Diese Transportkapazitäten will das Unternehmen mit seinem eVTOL ergänzen. "Romeo" hat die gleichen Spezifikationen, die auch "Charlie" haben soll. Das eVTOL hat eine Heckklappe von 1,4 m × 1,4 m. Die Ladekapazität betrage 450 kg, die Reichweite rund 190 km. Das Kabinenvolumen von 5 m³ soll auch während des Flugs die notärztliche Patientenversorgung ermöglichen. 2023 hob der erste Demonstrator "Echo" bei einer Länge von 13 Metern und einem Gewicht von rund 2,7 t ab. Er hat laut ERC gut 100 Testtage und Flüge absolviert.

ERC-CEO David Löbl argumentiert für sein Fluggerät, angesichts zunehmender Entfernungen zwischen medizinischen Einrichtungen stünden Rettungsdienste zunehmend vor einem Dilemma: "Herkömmliche Rettungswagen sind oft zu langsam, schnelle Helikopterflüge allerdings mit hohen Kosten und Lärm verbunden." Die ERC-eVTOL könnten sich ergänzend anbieten. Sie seien dreimal schneller als Rettungswagen und dreimal kostengünstiger als ein Helikopter.

Bevor ERC mit seinem Krankenflugtaxi an den Markt geht, sollen es die Gesundheitsregion plus Unterallgäu-Memmingen und DRF Luftrettung praxisnah testen. Dafür gebe es bereits Absichtserklärungen, teilte ERC mit. Erste Testflüge soll es 2025 geben, hieß es zur Unterzeichnung der Absichtserklärungen im April dieses Jahres. Um die eVTOLs optimal medizinisch auszustatten, kooperiert ERC mit dem Klinikum rechts der Isar der Technischen Universität München. Der dortige Chef der Poliklinik für Unfallchirurgie, Prof. Dr. Peter Biberthaler betonte, dass Interhospitaltransporte erheblich zunähmen, da die medizinische Spezialisierung ebenfalls zulege.

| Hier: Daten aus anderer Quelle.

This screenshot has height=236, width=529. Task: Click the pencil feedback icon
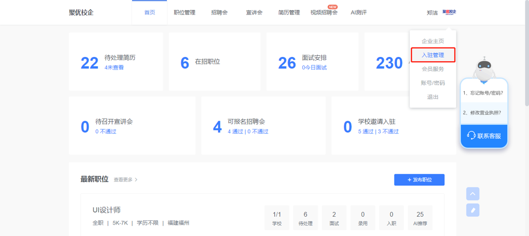[473, 210]
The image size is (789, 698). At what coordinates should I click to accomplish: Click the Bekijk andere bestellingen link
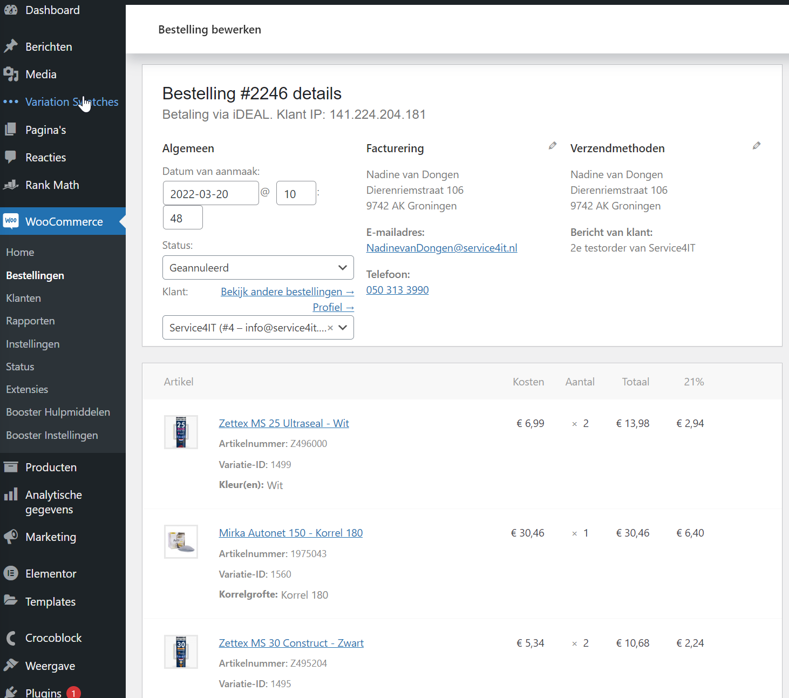pyautogui.click(x=287, y=292)
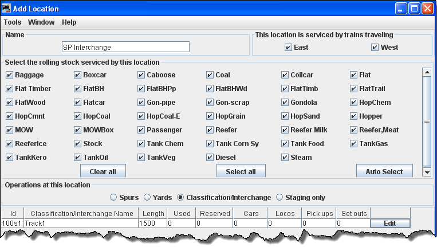Toggle the Diesel checkbox
The image size is (437, 247).
pyautogui.click(x=210, y=157)
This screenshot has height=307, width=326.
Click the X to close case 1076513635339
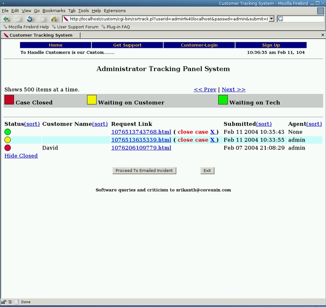click(212, 140)
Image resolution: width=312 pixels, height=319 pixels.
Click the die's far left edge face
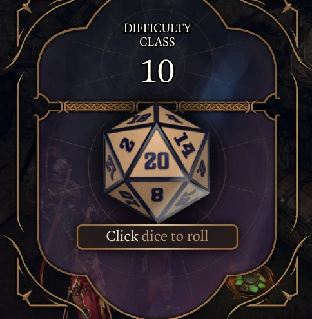click(x=112, y=166)
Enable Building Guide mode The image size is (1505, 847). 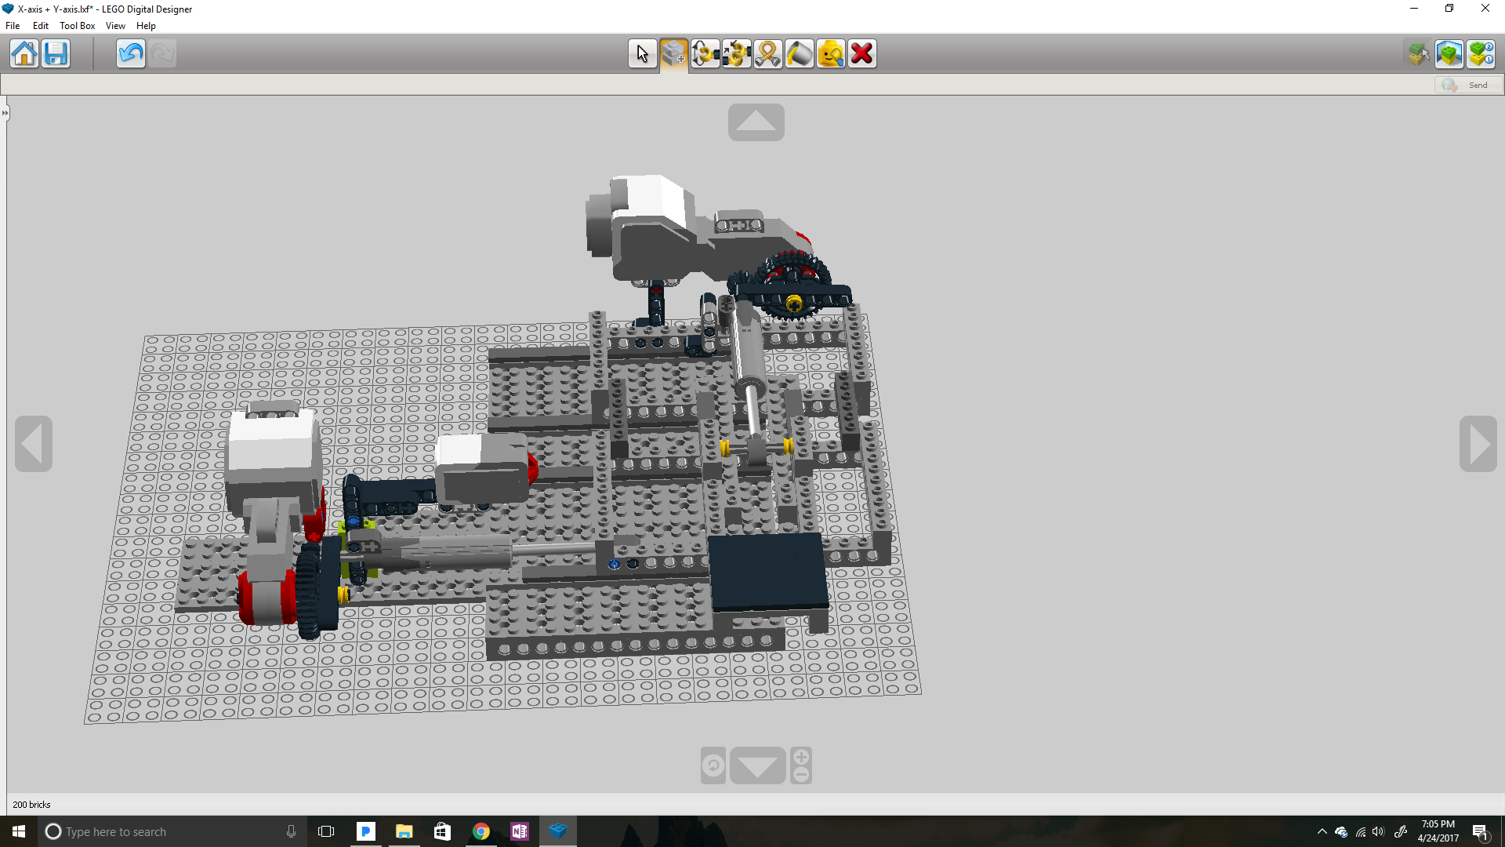tap(1481, 53)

ERC entwickelt nach eigenen Angaben von Anfang an Full-Scale- und Full-Mass-Demonstratoren für den speziellen Einsatzzweck. Entscheidend sei dabei der Vertical Lift, also dass das Fluggerät tatsächlich abheben und kontrolliert schweben kann. Sei das sichergestellt, sei die Übertragung in den horizontalen Flug vergleichsweise einfach. Diese Demonstratoren haben die gleiche Größe und die gleiche Masse wie das Endprodukt. Die Zertifizierung sei ebenso aufwändig wie für andere Fluggeräte und werde wohl fünf Jahre dauern, schildert ERC.

"Viele eVTOL-Startups beginnen häufig mit der Entwicklung kleiner Fluggeräte, um rasch erste Prototypen präsentieren zu können", erläuterte ERC weiter. Insbesondere bei Antriebs- und Batterietechnologien sowie der Flugregelung sei aber entscheidend, repräsentative Gewichte und Größen zu verwenden, da die physikalischen Herausforderungen und die Anforderungen an die Systeme überproportional mit der Größe wüchsen.